Machine learning in the cloud: beyond Kinect and Cortana

The brains behind Microsoft's Azure Machine Learning

Machine learning

Machine learning is behind more and more of the technology we use every day - and it's not just voice recognition in Kinect and Cortana or Microsoft's futuristic language translation in Skype.

Every time you get directions from your GPS or make a credit card transaction or search for a product online, machine learning is predicting the best route, working out whether you're likely to be using a stolen credit card and suggesting what else you might like to buy.

So far you've had to be a company with the resources of Amazon or Yahoo to take advantage of machine learning. With its new Machine Learning (ML) Studio service running on Azure, Microsoft is hoping to open it up to anyone who understands statistics – and make it easy to use the predictions from the machine learning models you come up with in the apps where they will be most useful.

"I'm building this to be easy enough for a high school student to use," Microsoft corporate vice president Joseph Sirosh told TechRadar – and he knows how hard machine learning can be, having built Amazon's recommendation engine.

With ML Studio, Microsoft is giving businesses access to the tools it uses internally. Microsoft has been working on machine learning for two decades, Sirosh points out. "It's integrated into Bing, into Xbox, into the fabric of most key products we have – including Cortana.
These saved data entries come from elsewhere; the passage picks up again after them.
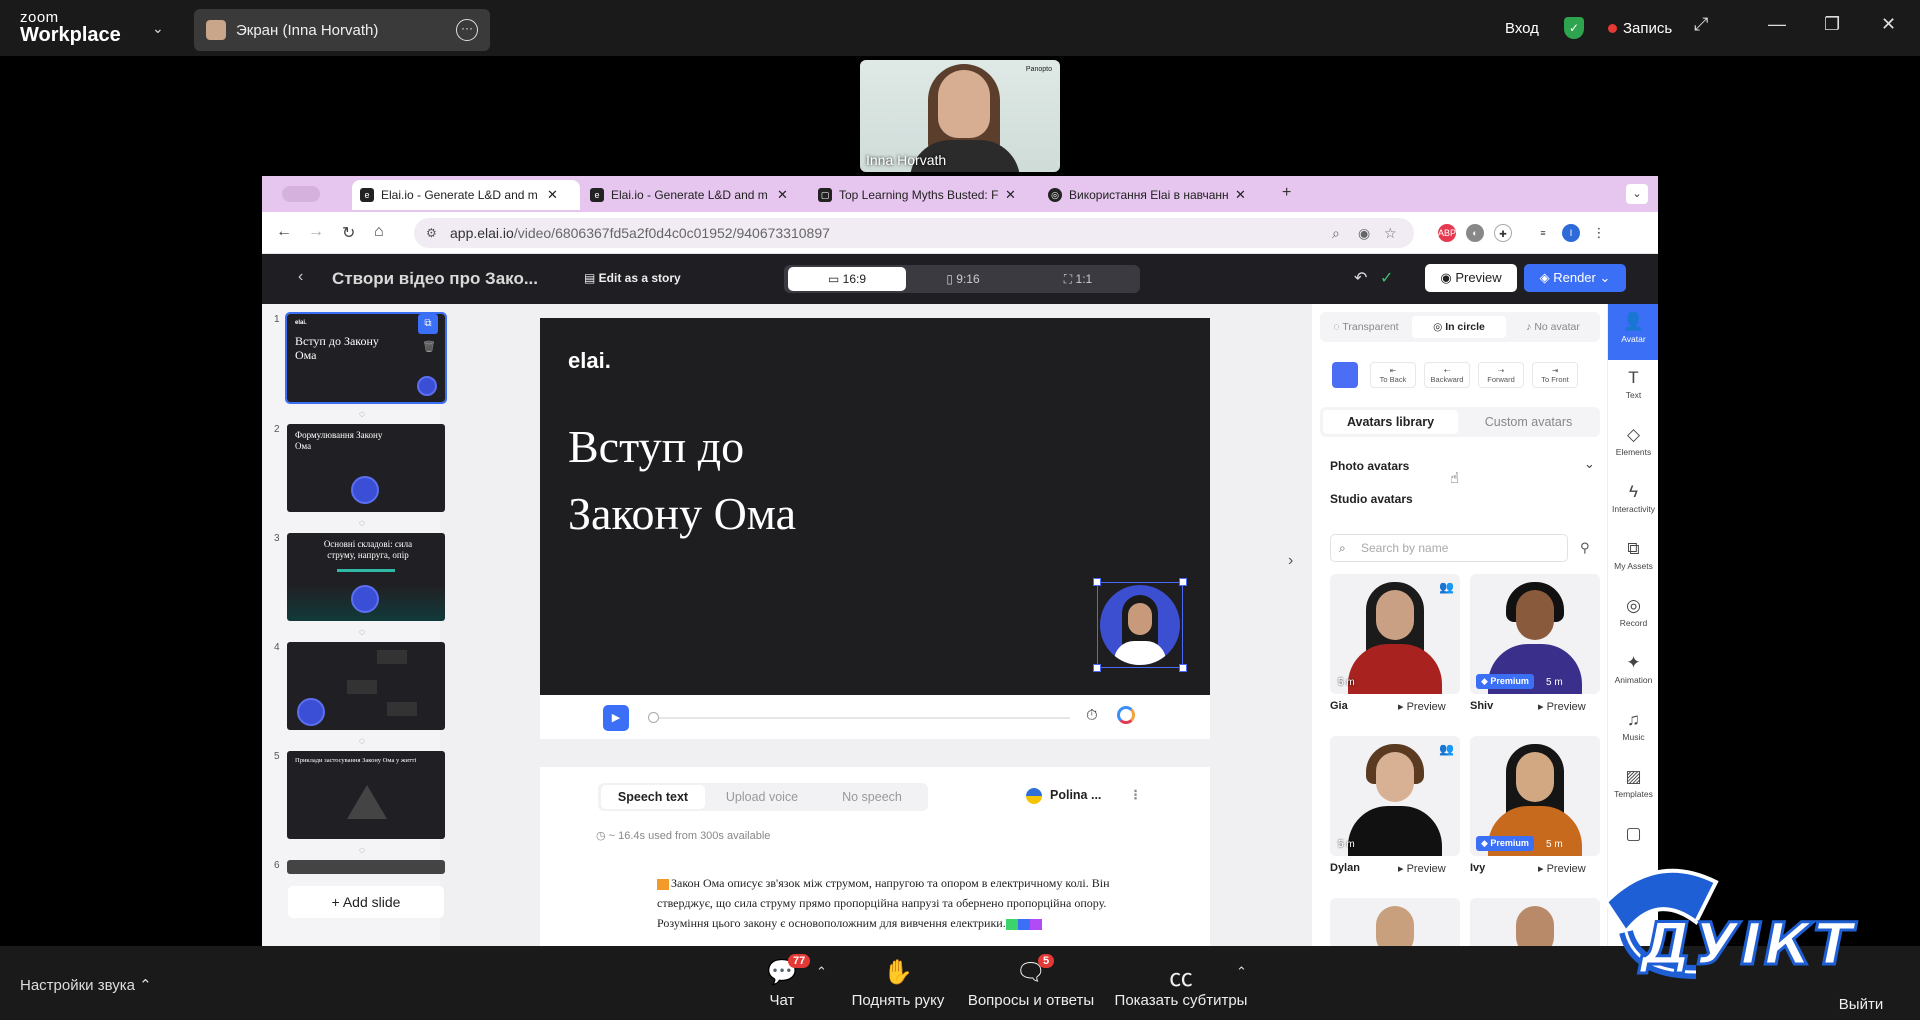 This screenshot has width=1920, height=1020. What do you see at coordinates (284, 232) in the screenshot?
I see `back-icon: ←` at bounding box center [284, 232].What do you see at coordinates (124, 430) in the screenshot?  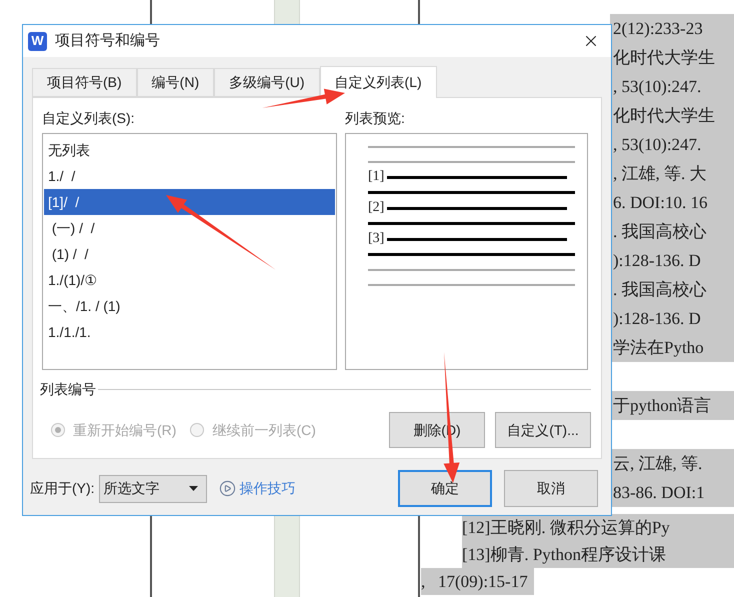 I see `radio-label: 重新开始编号(R)` at bounding box center [124, 430].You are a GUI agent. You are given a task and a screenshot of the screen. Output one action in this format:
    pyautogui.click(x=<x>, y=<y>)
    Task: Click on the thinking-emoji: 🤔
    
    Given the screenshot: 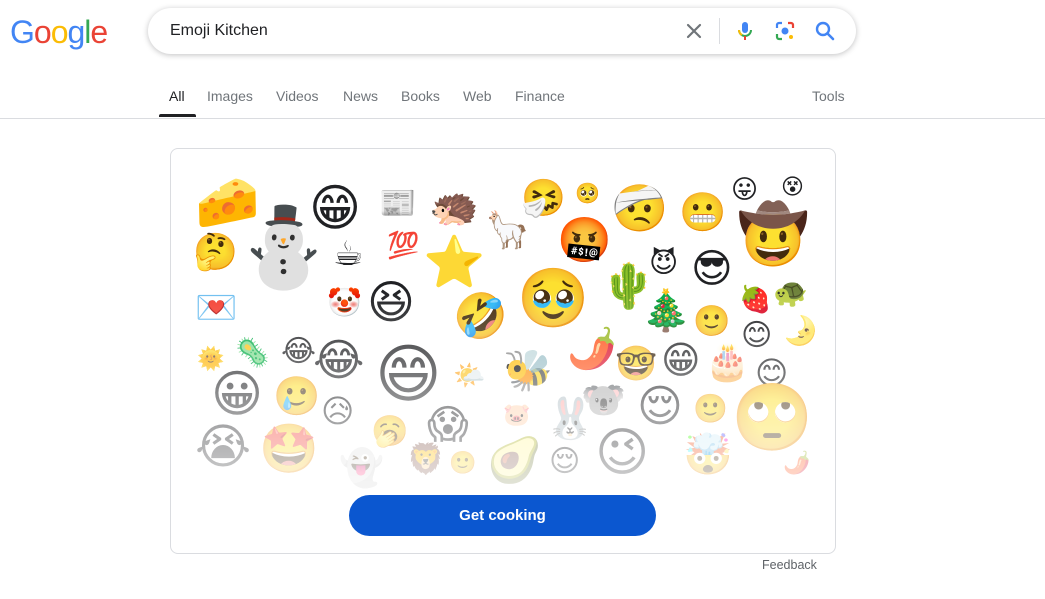 What is the action you would take?
    pyautogui.click(x=216, y=252)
We have a tremendous amount of experience with machine learning and how to do it at internet scale and we're bring a lot of that experience into the product."

ML Home Screen
ML Studio's bells and whistles

Gaining XP

You will still need to be a data scientist or at least have mathematics and statistics experience to get the most from the service, which you'll be able to try out in preview next month. But that's not what made McKinsey say businesses can't find the hundreds of thousands of data scientists they want to employ.
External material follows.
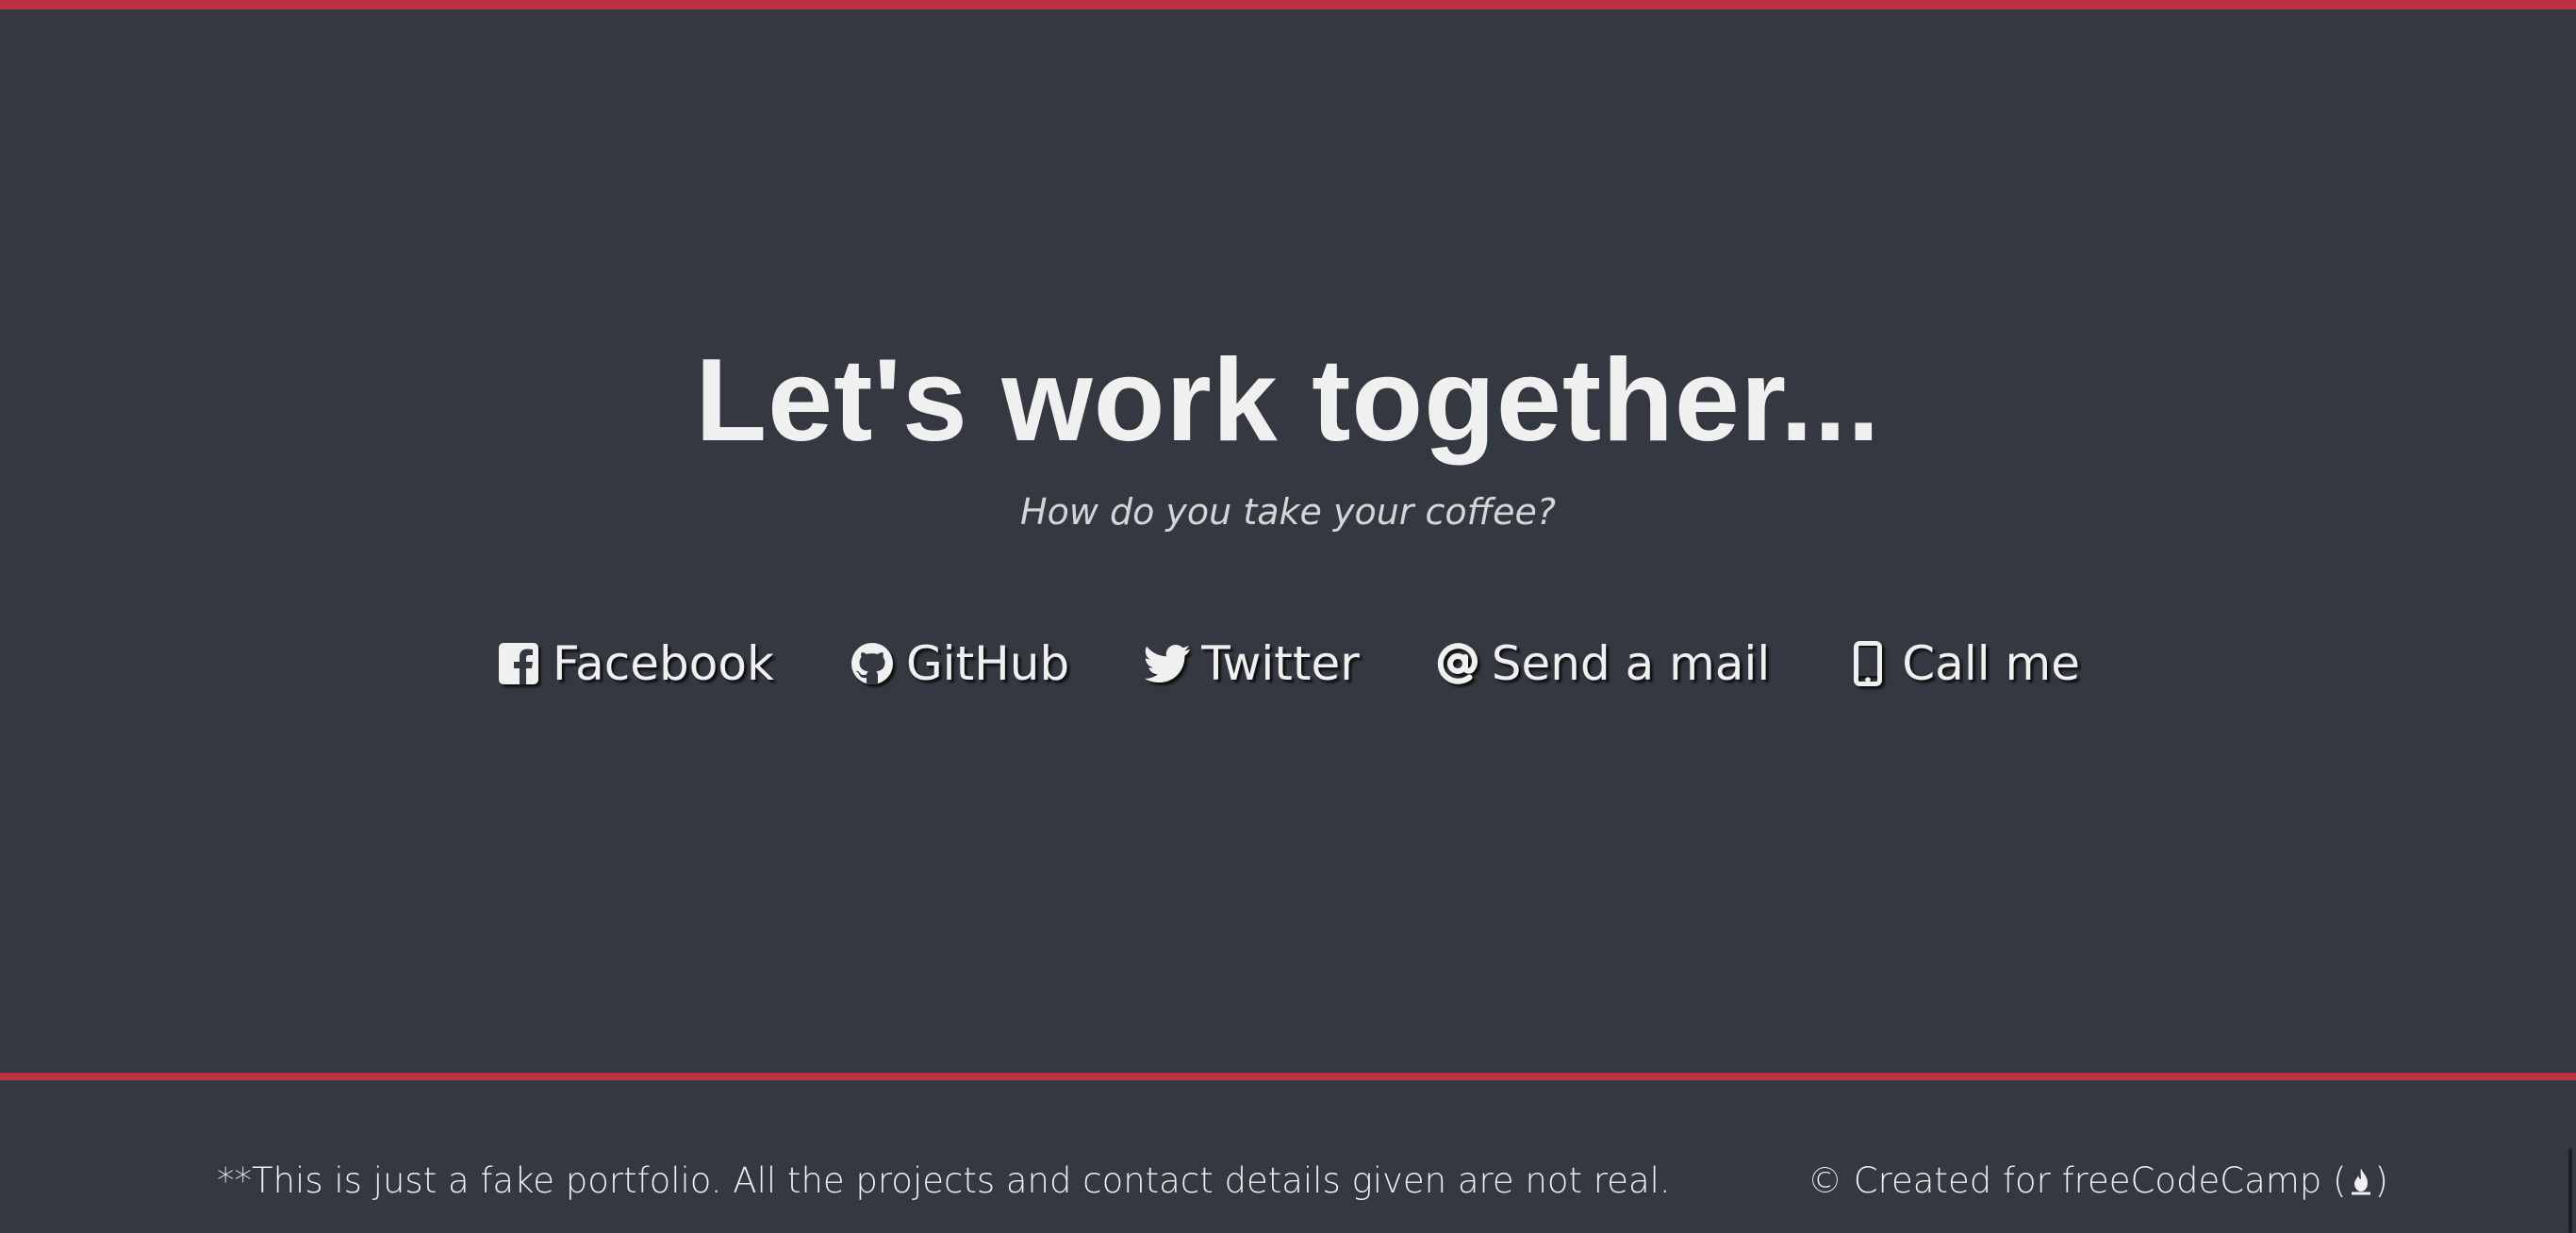  I want to click on contact-subtitle: How do you take your coffee?, so click(1288, 512).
"It's not that people don't exist with the math knowhow; every graduate in engineering or mathematics or statistics will have some of the background to be productive data scientist and machine learning people," says Sirosh. It's that they haven't had good, fast, cheap, simple tools to work with.

"Today data scientists have to know so many complex tools; they have to be both a data engineer and a mathematician to get things done," he explains, adding that they might need 10 different packages to try enough machine learning models to solve one problem.
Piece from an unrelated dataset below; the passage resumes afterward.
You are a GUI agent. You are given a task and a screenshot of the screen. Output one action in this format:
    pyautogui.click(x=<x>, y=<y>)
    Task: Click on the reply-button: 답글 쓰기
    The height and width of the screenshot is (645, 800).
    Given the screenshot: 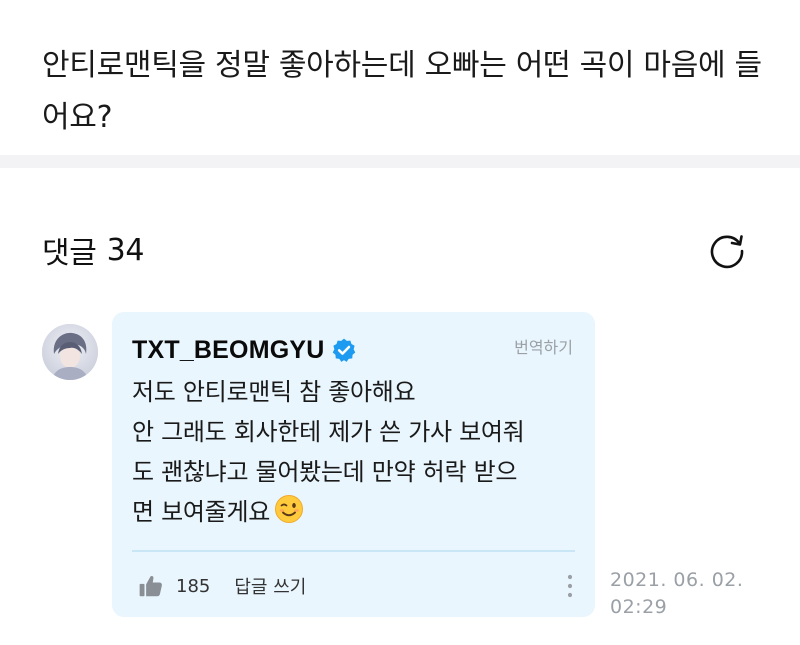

"And those tools are extremely expensive and have a big learning curve; you have to be spending a huge amount of time to get productive with them. It's a huge stumbling block.

"What we're doing here is to make this so much simpler; you just have to know your data, know how to set up and frame your problem and then build the machine learning model. And for deployment, previously you had to hand it over to IT or to an engineer with lot of sophisticated programming experience to hook up. Now the data scientist can do it.

"The way we are changing the game is we allow you build these scalable systems in the cloud that can handle any transaction load, that allow you to do sophisticated deployments with very little effort and that is incredibly empowering. What we're changing with this tool is extending the reach to a very broad class of developers. You can hook it up to a web site and it will just work!"

That's a far cry from the complexity of big data systems, which is part of the reason Gartner's hype cycle report has just said big data is not delivering the benefits to most companies that have been claimed for it.

"We are really hoping to pull big data out of its trough of disillusionment," says Sirosh, "and the reason for that disillusionment is that today big data allows you to store big data but analysing it and making use of it is incredibly hard, and this it is very hard to hook it up in operational systems. That's key.

"At the end of the day if you want to get real benefit out of it you have to hook it up to systems that actually affect customers or help you anticipate things and create benefits in automated ways. That kind of automation is what our tool really excels at."